Not because it was another brush with mortality. At this age I’ve come to accept that anything can happen at any time. I get that. The thing that bothered me most was that I will never again be able to take one of those medical forms and check “no” for every condition on there. I had taken some foolish pride in that. I am not rich and I’m not famous and I can turn no heads with my physical appearance, but, damn it, I’m healthy.
I’m still OK, I guess. Just without the bragging rights. The good news is that they found only minor damage, not worth roto-rooting or fixing with a stent. The bad news is that now I have a shaved groin that is starting to itch. The other bad news is that now I am one of those active seniors with too many prescription bottles in the medicine chest. Each morning I squint at the labels and think: God. How long until I’m lurching around in one of those power scooters too?
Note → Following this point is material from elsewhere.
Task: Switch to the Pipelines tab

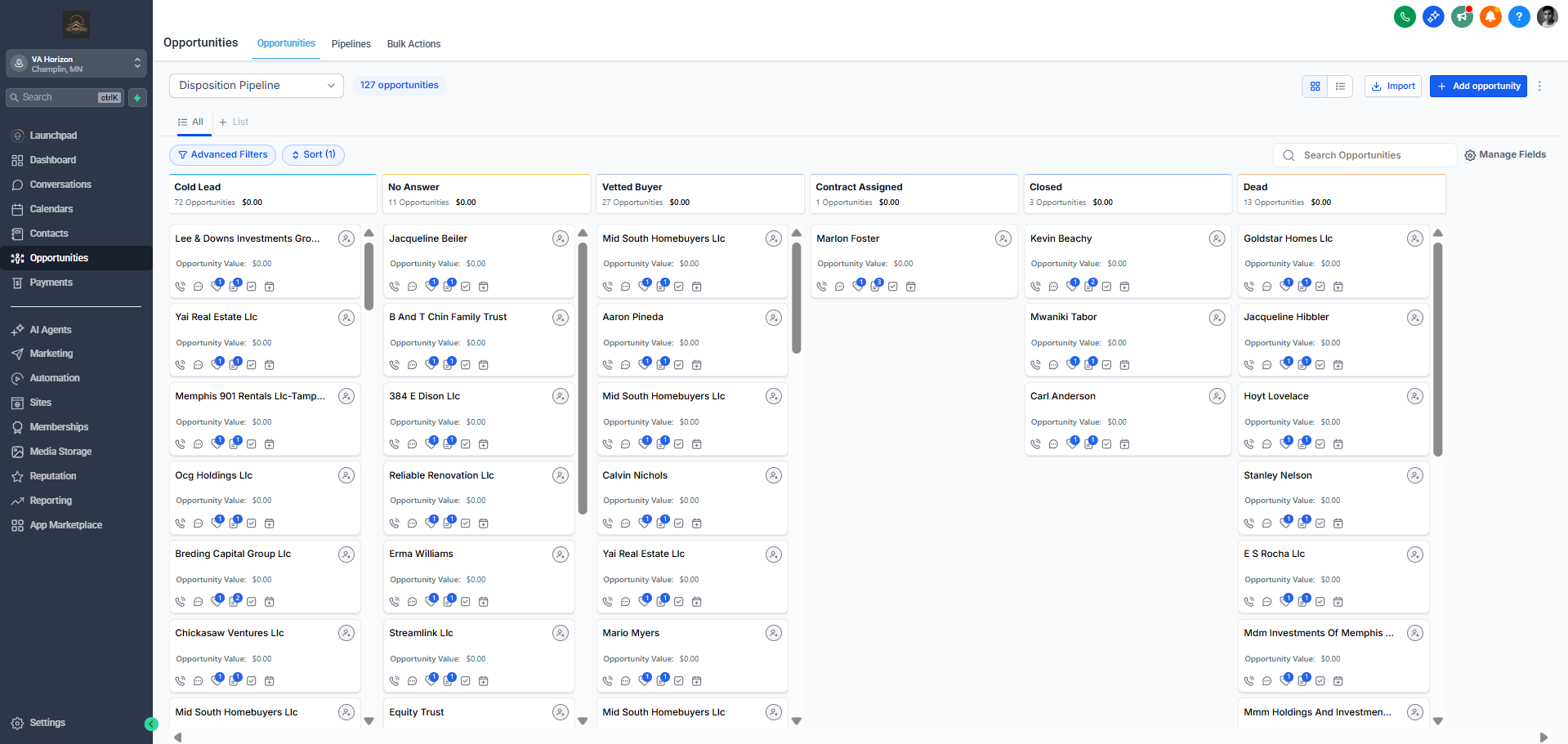Action: point(351,44)
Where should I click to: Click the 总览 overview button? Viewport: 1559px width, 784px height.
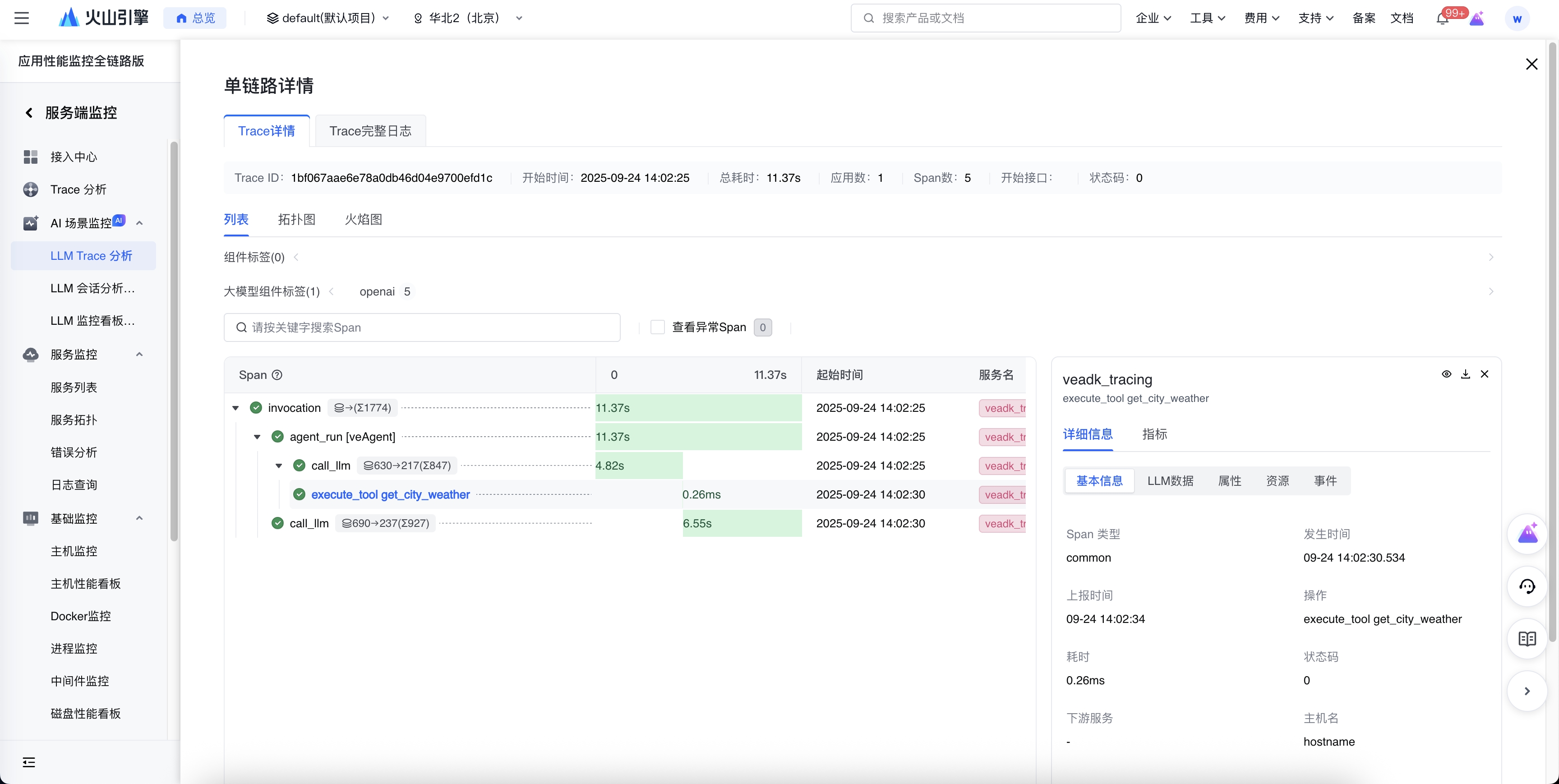click(195, 18)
I know: It’s wrong to cavil about the terms of one’s survival. I’ll try to make the best of it. My cholesterol wasn’t off the charts but it has to go down, so maybe in the process I’ll become more svelte. Always with the vanity. The kids all phoned when they found out, so I feel closer to them. I feel closer to Tess. And there must be some way I can parlay this into a lifetime excuse for skipping a variety of events I don’t feel like attending.
Finally, I have another story to tell: Me 2, Death 0. It’s not as dramatic as Yuri Zhivago’s, but I can assure you it will become more so as the years go by.